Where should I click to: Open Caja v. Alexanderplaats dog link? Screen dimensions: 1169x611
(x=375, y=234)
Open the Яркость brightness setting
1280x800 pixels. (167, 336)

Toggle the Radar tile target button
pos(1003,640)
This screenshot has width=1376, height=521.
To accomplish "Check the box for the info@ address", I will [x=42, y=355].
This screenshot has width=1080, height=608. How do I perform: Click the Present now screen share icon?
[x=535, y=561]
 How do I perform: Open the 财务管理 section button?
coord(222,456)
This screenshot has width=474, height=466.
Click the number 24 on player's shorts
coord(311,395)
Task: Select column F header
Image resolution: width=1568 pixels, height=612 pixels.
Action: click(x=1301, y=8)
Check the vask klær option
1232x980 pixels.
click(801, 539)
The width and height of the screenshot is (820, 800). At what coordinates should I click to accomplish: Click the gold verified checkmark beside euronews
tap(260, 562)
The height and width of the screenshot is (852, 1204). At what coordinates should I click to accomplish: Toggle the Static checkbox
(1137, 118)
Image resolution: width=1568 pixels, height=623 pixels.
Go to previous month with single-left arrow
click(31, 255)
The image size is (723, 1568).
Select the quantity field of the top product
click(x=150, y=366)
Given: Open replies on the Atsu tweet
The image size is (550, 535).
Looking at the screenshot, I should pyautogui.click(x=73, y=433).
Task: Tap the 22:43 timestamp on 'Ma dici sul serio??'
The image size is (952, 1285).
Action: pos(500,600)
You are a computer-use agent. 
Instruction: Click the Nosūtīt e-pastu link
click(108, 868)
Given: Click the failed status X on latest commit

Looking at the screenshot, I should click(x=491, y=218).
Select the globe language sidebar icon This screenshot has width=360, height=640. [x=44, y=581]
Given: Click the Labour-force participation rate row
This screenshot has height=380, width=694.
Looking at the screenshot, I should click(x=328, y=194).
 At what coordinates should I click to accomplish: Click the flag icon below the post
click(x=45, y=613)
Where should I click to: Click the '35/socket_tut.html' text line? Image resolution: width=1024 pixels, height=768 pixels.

===============

_What you have to do_:
Using the data above, transcribe the lines that run from the line with "Go to previous month with single-left arrow" to the line with "Given: Open replies on the Atsu tweet", both ends kept, and output nothing else.

_Worked solution_:
Go to previous month with single-left arrow
click(31, 255)
The image size is (723, 1568).
Select the quantity field of the top product
click(x=150, y=366)
Given: Open replies on the Atsu tweet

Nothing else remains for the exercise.